--- begin ---
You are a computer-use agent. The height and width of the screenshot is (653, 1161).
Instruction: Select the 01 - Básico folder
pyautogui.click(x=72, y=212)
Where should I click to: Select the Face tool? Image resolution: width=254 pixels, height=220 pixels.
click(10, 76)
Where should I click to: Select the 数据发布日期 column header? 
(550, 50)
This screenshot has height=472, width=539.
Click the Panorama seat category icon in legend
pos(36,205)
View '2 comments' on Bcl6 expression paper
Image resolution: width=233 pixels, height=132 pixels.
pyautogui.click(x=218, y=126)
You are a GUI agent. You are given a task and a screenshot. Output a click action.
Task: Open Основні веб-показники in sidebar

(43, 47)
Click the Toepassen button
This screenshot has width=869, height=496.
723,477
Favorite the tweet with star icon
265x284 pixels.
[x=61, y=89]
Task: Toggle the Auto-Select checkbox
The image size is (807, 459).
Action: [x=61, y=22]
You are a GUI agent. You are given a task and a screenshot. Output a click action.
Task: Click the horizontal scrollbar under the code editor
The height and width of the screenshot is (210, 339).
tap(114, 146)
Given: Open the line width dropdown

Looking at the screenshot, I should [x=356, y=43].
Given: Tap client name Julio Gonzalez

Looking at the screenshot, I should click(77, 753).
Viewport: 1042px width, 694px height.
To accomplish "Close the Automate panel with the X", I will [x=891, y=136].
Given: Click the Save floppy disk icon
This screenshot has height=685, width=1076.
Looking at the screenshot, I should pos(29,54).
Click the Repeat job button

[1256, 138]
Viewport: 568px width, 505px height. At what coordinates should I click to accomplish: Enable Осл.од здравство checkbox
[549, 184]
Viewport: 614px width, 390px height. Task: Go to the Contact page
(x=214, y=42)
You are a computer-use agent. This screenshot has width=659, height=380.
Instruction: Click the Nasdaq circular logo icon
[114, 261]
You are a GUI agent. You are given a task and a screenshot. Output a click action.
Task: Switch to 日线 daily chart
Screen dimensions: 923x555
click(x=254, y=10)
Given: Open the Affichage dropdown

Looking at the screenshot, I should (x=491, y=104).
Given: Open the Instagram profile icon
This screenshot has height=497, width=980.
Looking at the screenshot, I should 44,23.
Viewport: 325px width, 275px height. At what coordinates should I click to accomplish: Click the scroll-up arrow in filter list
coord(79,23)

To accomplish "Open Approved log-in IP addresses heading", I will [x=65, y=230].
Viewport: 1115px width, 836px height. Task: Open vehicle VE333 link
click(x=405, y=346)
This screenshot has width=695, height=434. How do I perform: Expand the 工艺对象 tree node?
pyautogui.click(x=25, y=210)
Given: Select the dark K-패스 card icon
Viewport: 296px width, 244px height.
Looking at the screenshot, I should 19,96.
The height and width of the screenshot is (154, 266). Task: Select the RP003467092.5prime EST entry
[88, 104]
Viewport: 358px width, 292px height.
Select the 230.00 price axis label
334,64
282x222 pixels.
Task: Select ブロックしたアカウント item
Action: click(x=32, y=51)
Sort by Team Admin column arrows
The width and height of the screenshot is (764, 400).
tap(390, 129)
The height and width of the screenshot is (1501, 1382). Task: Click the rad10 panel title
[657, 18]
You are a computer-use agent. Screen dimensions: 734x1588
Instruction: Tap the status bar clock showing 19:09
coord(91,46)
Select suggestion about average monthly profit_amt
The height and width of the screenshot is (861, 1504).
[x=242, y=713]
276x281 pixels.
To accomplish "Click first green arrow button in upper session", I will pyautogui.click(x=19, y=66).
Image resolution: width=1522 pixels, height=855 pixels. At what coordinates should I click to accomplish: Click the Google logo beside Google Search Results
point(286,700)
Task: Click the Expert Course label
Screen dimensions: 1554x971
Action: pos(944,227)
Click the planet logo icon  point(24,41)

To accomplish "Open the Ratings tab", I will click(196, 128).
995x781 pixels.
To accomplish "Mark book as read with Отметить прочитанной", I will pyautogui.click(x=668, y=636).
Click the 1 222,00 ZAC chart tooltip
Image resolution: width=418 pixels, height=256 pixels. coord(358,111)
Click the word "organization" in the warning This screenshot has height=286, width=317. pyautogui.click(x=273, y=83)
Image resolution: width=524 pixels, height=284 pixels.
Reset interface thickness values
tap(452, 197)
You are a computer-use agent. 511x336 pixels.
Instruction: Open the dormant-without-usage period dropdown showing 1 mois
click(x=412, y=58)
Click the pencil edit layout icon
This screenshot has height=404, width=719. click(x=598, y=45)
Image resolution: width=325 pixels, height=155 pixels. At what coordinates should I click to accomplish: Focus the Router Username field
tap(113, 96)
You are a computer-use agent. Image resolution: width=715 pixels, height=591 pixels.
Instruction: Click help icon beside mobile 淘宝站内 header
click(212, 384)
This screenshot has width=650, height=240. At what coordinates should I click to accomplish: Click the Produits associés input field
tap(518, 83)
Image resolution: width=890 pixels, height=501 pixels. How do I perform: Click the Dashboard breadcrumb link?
--- end ---
WHAT YOU SHOULD DO → Number all of the rows above in a single list and omit the blank lines.

TASK SOLUTION →
1. You are a computer-use agent. The height and width of the screenshot is (653, 1161).
2. Instruction: Select the 01 - Básico folder
3. pyautogui.click(x=72, y=212)
4. Where should I click to: Select the Face tool? Image resolution: width=254 pixels, height=220 pixels.
5. click(10, 76)
6. Where should I click to: Select the 数据发布日期 column header? 
7. (550, 50)
8. This screenshot has height=472, width=539.
9. Click the Panorama seat category icon in legend
10. pos(36,205)
11. View '2 comments' on Bcl6 expression paper
12. Image resolution: width=233 pixels, height=132 pixels.
13. pyautogui.click(x=218, y=126)
14. You are a GUI agent. You are given a task and a screenshot. Output a click action.
15. Task: Open Основні веб-показники in sidebar
16. (43, 47)
17. Click the Toepassen button
18. This screenshot has width=869, height=496.
19. 723,477
20. Favorite the tweet with star icon
21. 265x284 pixels.
22. [x=61, y=89]
23. Task: Toggle the Auto-Select checkbox
24. The image size is (807, 459).
25. Action: [x=61, y=22]
26. You are a GUI agent. You are given a task and a screenshot. Output a click action.
27. Task: Click the horizontal scrollbar under the code editor
28. The height and width of the screenshot is (210, 339).
29. tap(114, 146)
30. Given: Open the line width dropdown
31. Looking at the screenshot, I should [x=356, y=43].
32. Given: Tap client name Julio Gonzalez
33. Looking at the screenshot, I should click(77, 753).
34. Viewport: 1042px width, 694px height.
35. To accomplish "Close the Automate panel with the X", I will [x=891, y=136].
36. Given: Click the Save floppy disk icon
37. This screenshot has height=685, width=1076.
38. Looking at the screenshot, I should pos(29,54).
39. Click the Repeat job button
40. [1256, 138]
41. Viewport: 568px width, 505px height. At what coordinates should I click to accomplish: Enable Осл.од здравство checkbox
42. [549, 184]
43. Viewport: 614px width, 390px height. Task: Go to the Contact page
44. (x=214, y=42)
45. You are a computer-use agent. This screenshot has width=659, height=380.
46. Instruction: Click the Nasdaq circular logo icon
47. [114, 261]
48. You are a GUI agent. You are given a task and a screenshot. Output a click action.
49. Task: Switch to 日线 daily chart
50. Screen dimensions: 923x555
51. click(x=254, y=10)
52. Given: Open the Affichage dropdown
53. Looking at the screenshot, I should (x=491, y=104).
54. Given: Open the Instagram profile icon
55. This screenshot has height=497, width=980.
56. Looking at the screenshot, I should 44,23.
57. Viewport: 325px width, 275px height. At what coordinates should I click to accomplish: Click the scroll-up arrow in filter list
58. coord(79,23)
59. To accomplish "Open Approved log-in IP addresses heading", I will [x=65, y=230].
60. Viewport: 1115px width, 836px height. Task: Open vehicle VE333 link
61. click(x=405, y=346)
62. This screenshot has width=695, height=434. How do I perform: Expand the 工艺对象 tree node?
63. pyautogui.click(x=25, y=210)
64. Given: Select the dark K-패스 card icon
65. Viewport: 296px width, 244px height.
66. Looking at the screenshot, I should 19,96.
67. The height and width of the screenshot is (154, 266). Task: Select the RP003467092.5prime EST entry
68. [88, 104]
69. Viewport: 358px width, 292px height.
70. Select the 230.00 price axis label
71. 334,64
72. 282x222 pixels.
73. Task: Select ブロックしたアカウント item
74. Action: click(x=32, y=51)
75. Sort by Team Admin column arrows
76. The width and height of the screenshot is (764, 400).
77. tap(390, 129)
78. The height and width of the screenshot is (1501, 1382). Task: Click the rad10 panel title
79. [657, 18]
80. You are a computer-use agent. Screen dimensions: 734x1588
81. Instruction: Tap the status bar clock showing 19:09
82. coord(91,46)
83. Select suggestion about average monthly profit_amt
84. The height and width of the screenshot is (861, 1504).
85. [x=242, y=713]
86. 276x281 pixels.
87. To accomplish "Click first green arrow button in upper session", I will pyautogui.click(x=19, y=66).
88. Image resolution: width=1522 pixels, height=855 pixels. At what coordinates should I click to accomplish: Click the Google logo beside Google Search Results
89. point(286,700)
90. Task: Click the Expert Course label
91. Screen dimensions: 1554x971
92. Action: pos(944,227)
93. Click the planet logo icon  point(24,41)
94. To accomplish "Open the Ratings tab", I will click(196, 128).
95. 995x781 pixels.
96. To accomplish "Mark book as read with Отметить прочитанной", I will pyautogui.click(x=668, y=636).
97. Click the 1 222,00 ZAC chart tooltip
98. Image resolution: width=418 pixels, height=256 pixels. coord(358,111)
99. Click the word "organization" in the warning This screenshot has height=286, width=317. pyautogui.click(x=273, y=83)
100. Image resolution: width=524 pixels, height=284 pixels.
101. Reset interface thickness values
102. tap(452, 197)
103. You are a computer-use agent. 511x336 pixels.
104. Instruction: Open the dormant-without-usage period dropdown showing 1 mois
105. click(x=412, y=58)
106. Click the pencil edit layout icon
107. This screenshot has height=404, width=719. click(x=598, y=45)
108. Image resolution: width=325 pixels, height=155 pixels. At what coordinates should I click to accomplish: Focus the Router Username field
109. tap(113, 96)
110. You are a computer-use agent. Image resolution: width=715 pixels, height=591 pixels.
111. Instruction: Click help icon beside mobile 淘宝站内 header
112. click(212, 384)
113. This screenshot has width=650, height=240. At what coordinates should I click to accomplish: Click the Produits associés input field
114. tap(518, 83)
115. Image resolution: width=890 pixels, height=501 pixels. How do I perform: Click the Dashboard breadcrumb link?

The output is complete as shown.